Experience CS stands out for developmental impact across multiple literacies. It builds hands-on skills, cognitive skills, purpose. The main growth opportunity: agency is meaningful but still bounded by the unit structure.

Strengths & gaps

Strengths

  • Experience CS is one of the strongest purpose-builders in this batch. It consistently gives coding a reason to matter.
  • Adaptability is another major strength because students use CS ideas across a wide range of subjects.
  • Creativity is central. Students are making original projects, not only completing drills.

Gaps

  • Agency is meaningful but still bounded by the unit structure.
  • Connection is present through pedagogy more than through a built-in peer community.
  • Most of the evidence is official because the curriculum is still new, so confidence is a little lower than it would be with a longer outside review trail.

Detailed scores

How Experience CS performs on each of the 9 literacies in our framework.

Doing — 2 of 3 Strong
Agency Moderate

Experience CS gives students real room to make and decide inside projects. They are not only following fixed coding puzzles. But the broader learning path still comes from the curriculum. That makes Agency meaningful without fully clearing Strong.

__________

REQUIRED TASKS.
1. Translate this sentence from the Experience CS review into Spanish: "Adaptability is another major strength because students use CS ideas across a wide range of subjects."
2. Copy the Experience CS review word for word from "Experience CS stands" to "only completing drills.".
Rely only on the Experience CS review above.

GIVEN RECORDS.
__________

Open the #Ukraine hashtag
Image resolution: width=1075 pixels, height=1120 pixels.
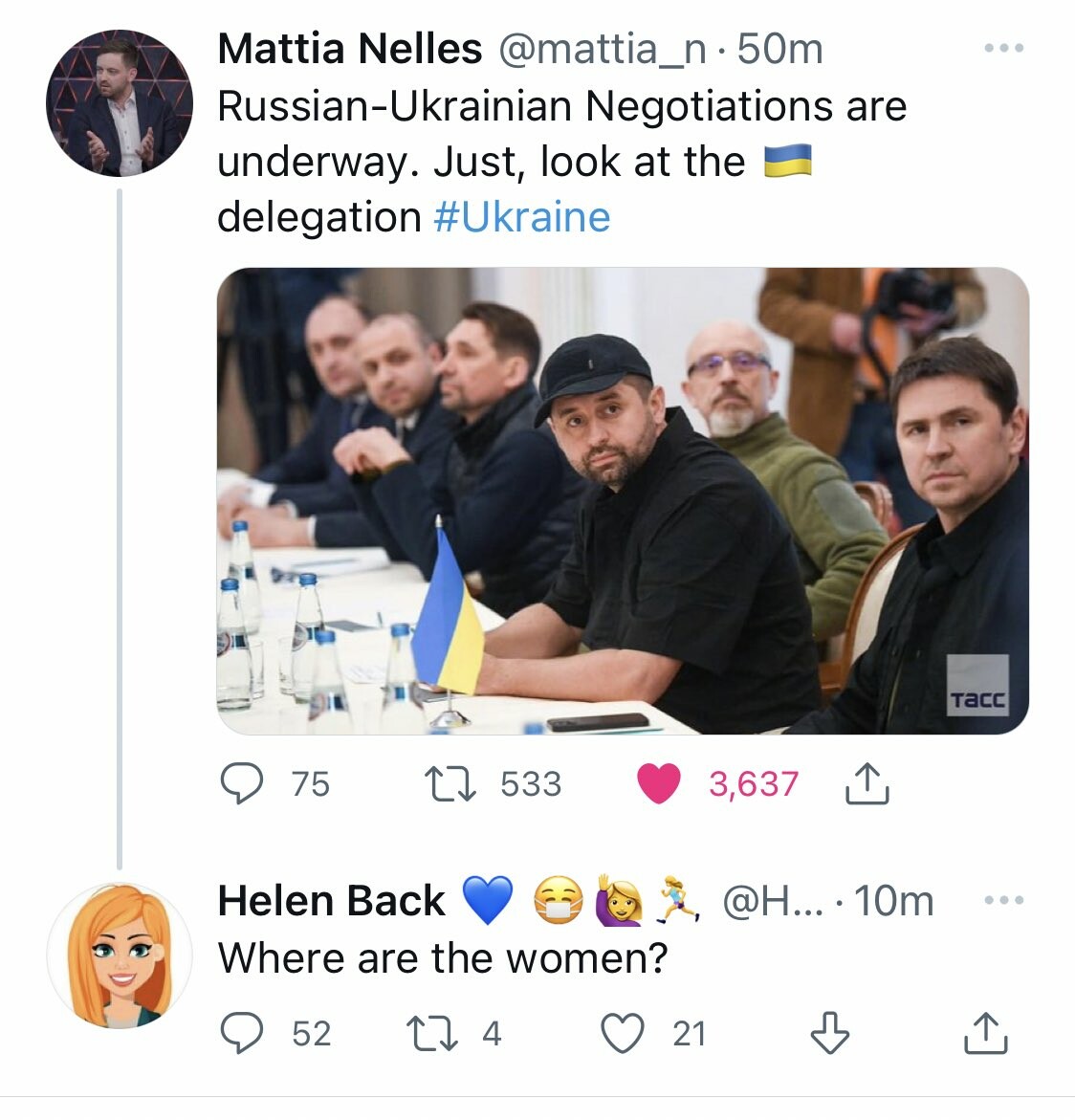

__________

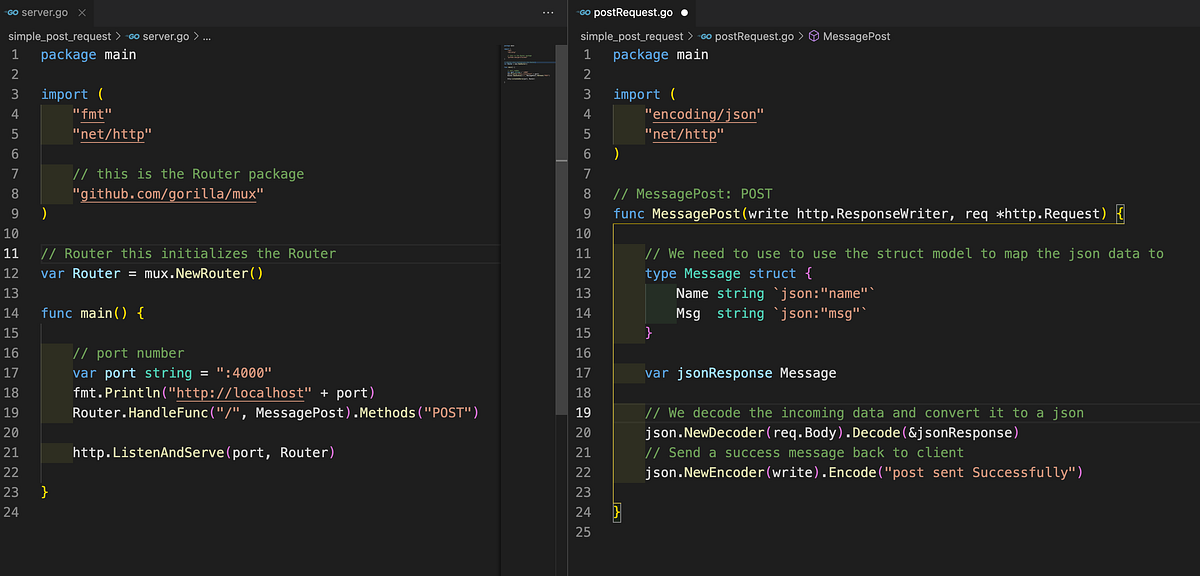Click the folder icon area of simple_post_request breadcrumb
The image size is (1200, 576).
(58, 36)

__________

SOLUTIONS TO THE TASKS.
1. La adaptabilidad es otra fortaleza importante porque los estudiantes aplican ideas de CS en una amplia variedad de materias.

2.
Experience CS stands out for developmental impact across multiple literacies. It builds hands-on skills, cognitive skills, purpose. The main growth opportunity: agency is meaningful but still bounded by the unit structure.

Strengths & gaps

Strengths

  • Experience CS is one of the strongest purpose-builders in this batch. It consistently gives coding a reason to matter.
  • Adaptability is another major strength because students use CS ideas across a wide range of subjects.
  • Creativity is central. Students are making original projects, not only completing drills.